▸ **Work to complete**: No pictures go into the copy. Write out exactly the lines below from the one containing "Task: Select Developer from role list" through the one containing "Viewport: 599px width, 347px height.".

━━━ Given entries ━━━

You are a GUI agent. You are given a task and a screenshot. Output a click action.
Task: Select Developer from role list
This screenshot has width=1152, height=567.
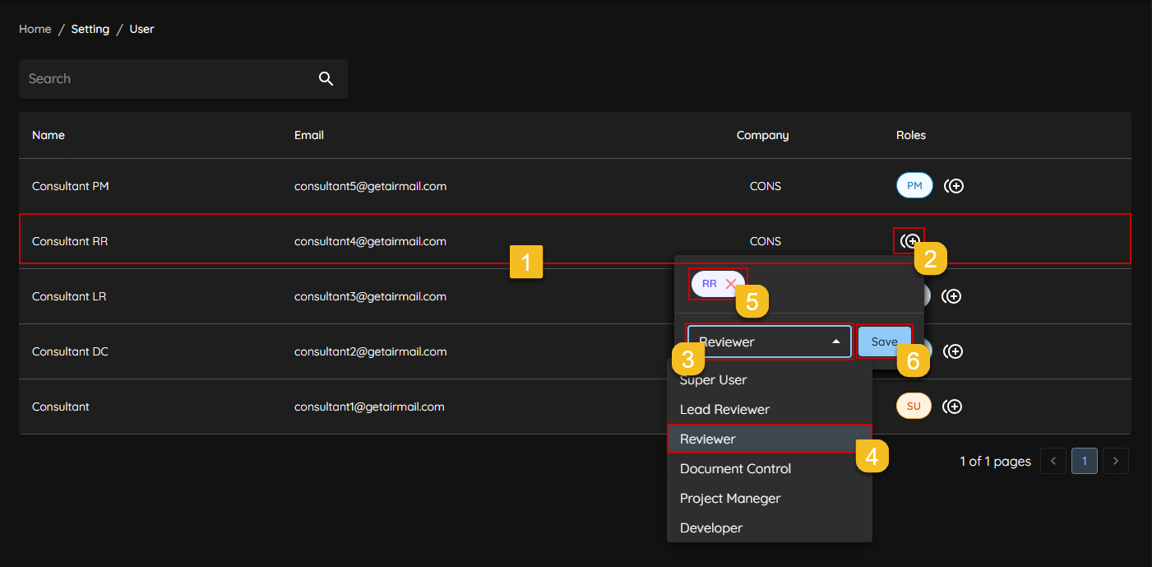(x=711, y=528)
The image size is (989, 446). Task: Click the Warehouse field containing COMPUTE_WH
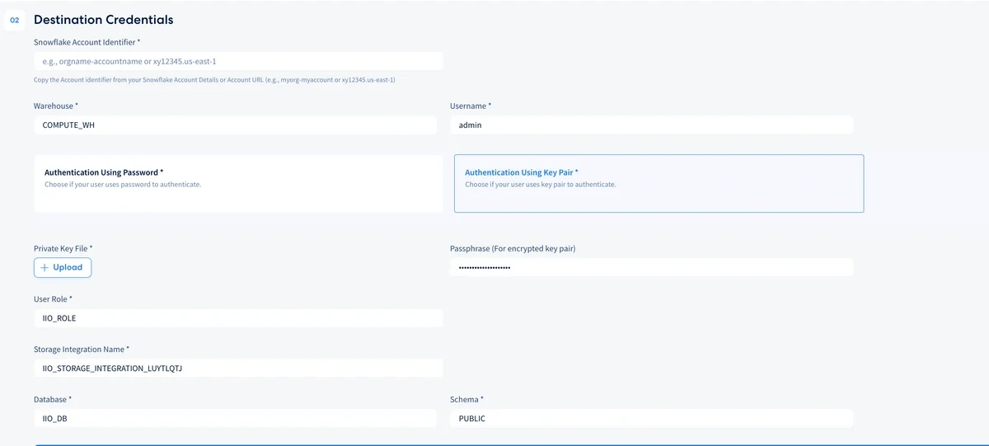pyautogui.click(x=235, y=125)
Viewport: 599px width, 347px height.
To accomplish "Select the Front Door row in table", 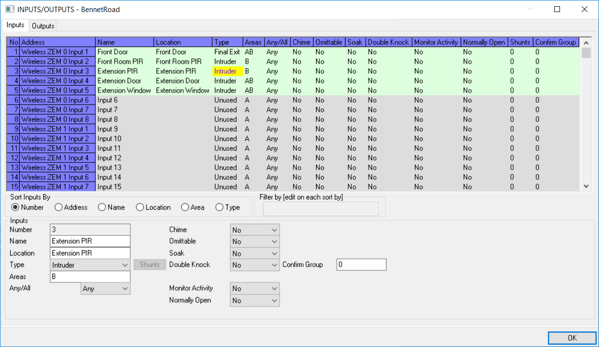I will [x=124, y=52].
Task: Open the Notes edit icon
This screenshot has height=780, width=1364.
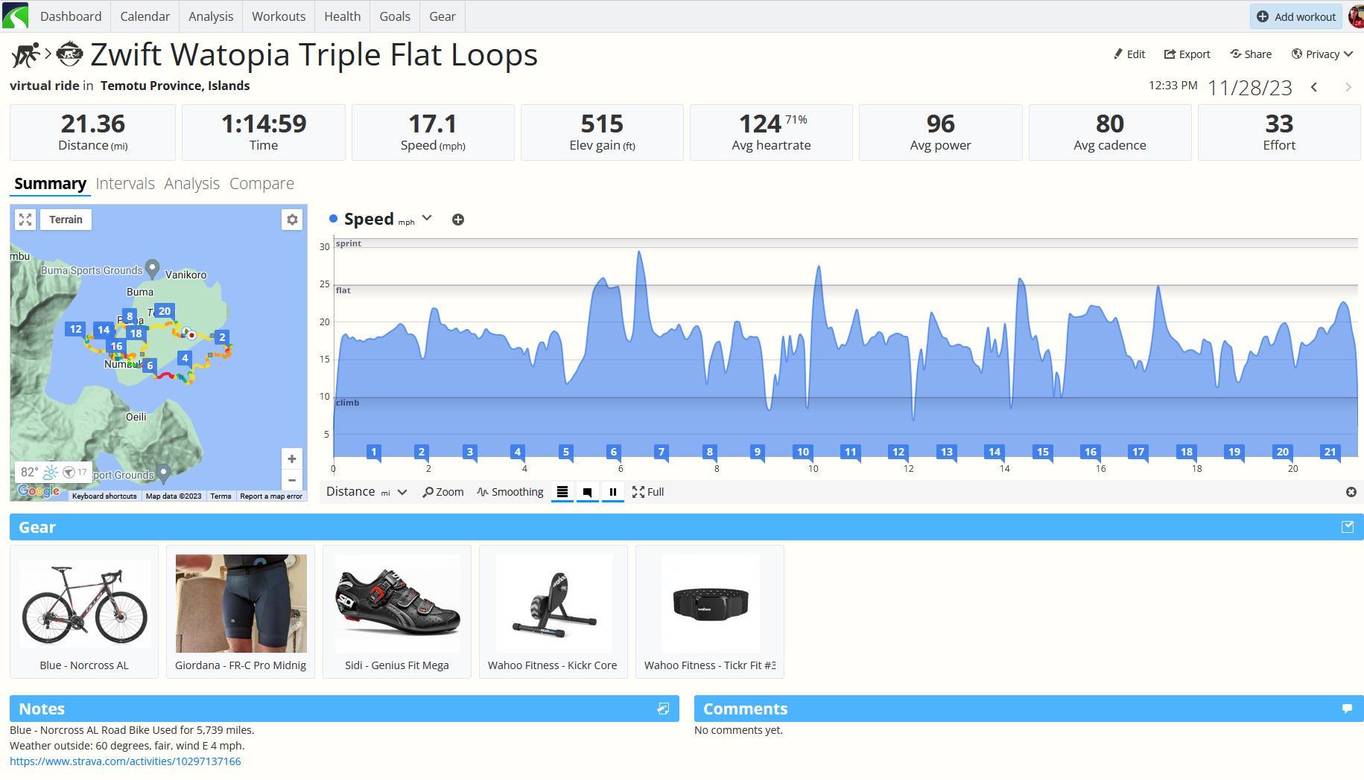Action: [x=663, y=709]
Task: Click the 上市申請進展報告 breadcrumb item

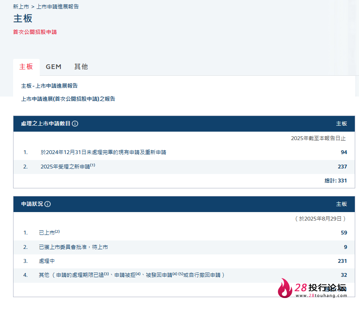Action: (x=57, y=6)
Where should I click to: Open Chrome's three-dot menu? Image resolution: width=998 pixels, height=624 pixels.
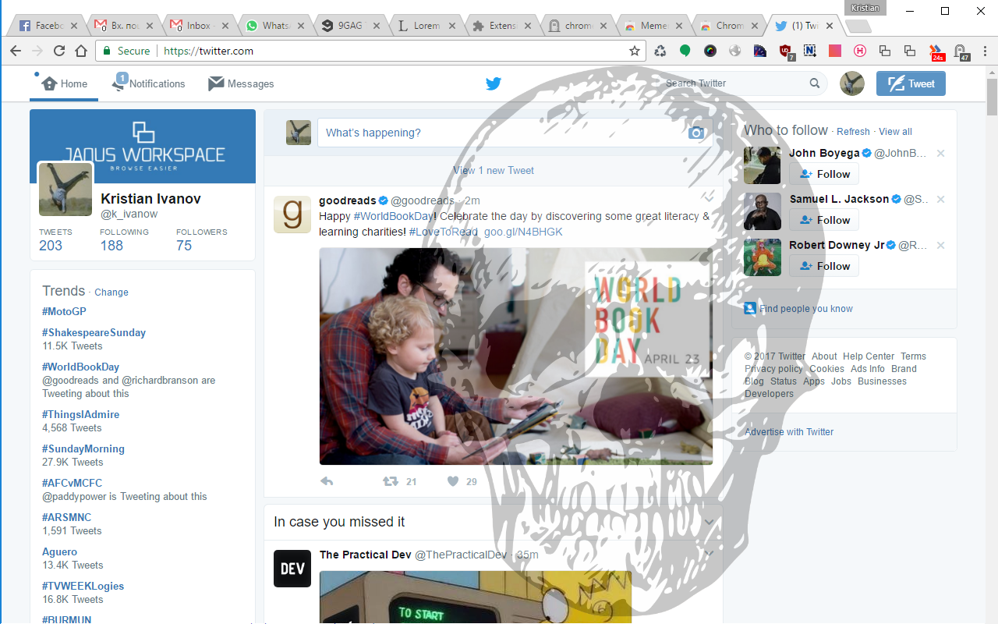(x=985, y=51)
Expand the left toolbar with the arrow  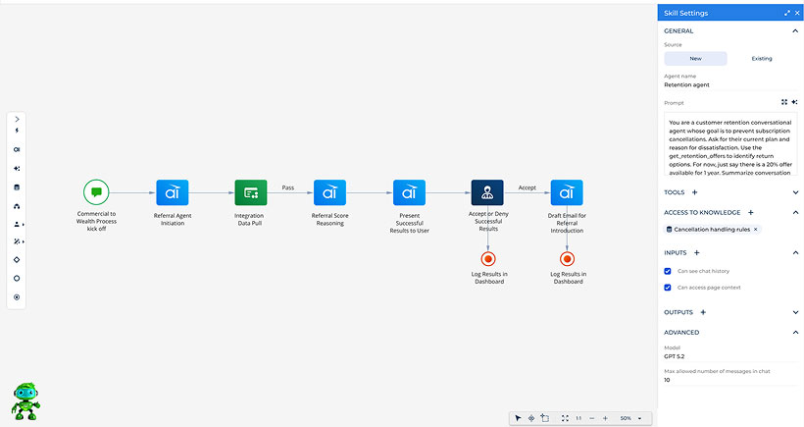[x=17, y=119]
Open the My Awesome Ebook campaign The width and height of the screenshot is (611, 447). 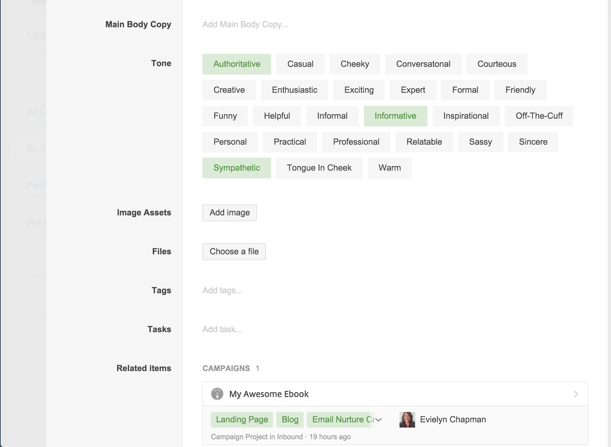click(269, 394)
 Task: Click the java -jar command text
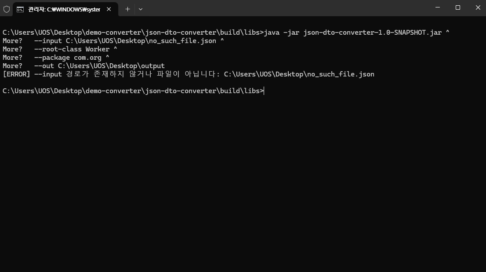(281, 33)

━━━

▸ **Your response**:
Task: Select Developer from role list
This screenshot has width=1152, height=567.
(x=711, y=528)
The image size is (989, 446). Task: Click the Warehouse field containing COMPUTE_WH
pyautogui.click(x=235, y=125)
Viewport: 599px width, 347px height.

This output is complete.